La sorveglianza sanitaria, questa sconosciuta compito della direzione aziendale, non della medicina di famiglia!

Ricordate quella norma costituzionale sulle scuole private “senza oneri per lo stato”, oggetto di interminabili dibattiti e scontri interpretativi?

Tra le norme introdotte in pieno lockdown e poi trasformate in legge dello stato c’è né una, quella per assicurare la continuità delle prestazioni sanitarie nei servizi pubblici, che rischia  di subire analoga sorte.

Ci riferiamo alla norma sulla  “sorveglianza sanitaria”* del personale sanitario a contatto stretto con pazienti COVID positivi (anestesisti, infettivologi, personale del 118) che sostituisce  la misura  della quarantena obbligatoria“, valida per il resto della popolazione, “fino alla comparsa di sintomi”. Tale norma si applica anche agli operatori dei servizi pubblici essenziali e ai farmacisti.

Molte direzioni ospedaliere interpretano la norma nella sola accezione negativa, rifiutando risolutamente al personale sanitario che ne faccia richiesta l’esecuzione di tamponi di prevenzione “fino alla comparsa di sintomi”.

È quanto riferisce una collega del reparto malattie infettive dell’Ospedale Madonna delle Grazie di Matera la quale, pur avendo  avuto contatti stretti, seppur protetti, con decine di pazienti Covid positivi, è stata sottoposta al suo primo tampone mesi dopo l’inizio  della pandemia e a un successivo tampone solo quando è divenuta sintomatica.

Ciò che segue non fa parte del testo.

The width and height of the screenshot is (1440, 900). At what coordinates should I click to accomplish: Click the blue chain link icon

Analogo rifiuto è stato opposto  dalla direzione regionale del 118 a medici con rapporto d’impiego convenzionale nel servizio di emergenza sanitaria quando, a seguito dell’accertata positività dell’ autista di un’autoambulanza, hanno chiesto di essere sottoposti a tampone. Come alternativa è stato loro  suggerito  di rivolgersi al proprio medico curante, cui ora spetterebbe l’ennesimo compito assistenziale: assicurare la sorveglianza sanitaria del personale ospedaliero e del 118!

La sorveglianza sanitaria intesa in senso passivo (l’attesa dell’evento malattia) piuttosto che pro attivo appare in  contrasto con la volontà del legislatore teso a tutelare  e non ad abbandonare al proprio destino  il personale  sanitario, specie quello massimamente esposto al rischio di contagio operando in contesti assistenziali ad alta intensità di cura.

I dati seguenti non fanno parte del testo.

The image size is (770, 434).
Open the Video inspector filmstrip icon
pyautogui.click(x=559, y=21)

Non meno sorprendente e censurabile il rifiuto da parte di alcune direzioni ospedaliere di fornire i necessari dispositivi di protezione individuale al personale in servizio presso reparti non Covid, ivi compresi quelli operanti in reparti oncologici!

L’interpretazione “riduzionista” da parte di alcune dirigenze aziendali delle norme sulla  sicurezza del  lavoro degli operatori sanitari, laddove emergesse un nesso di casualità con l’incremento dei contagi intra ospedalieri, potrebbe configurare il reato di omissione di atti d’ufficio.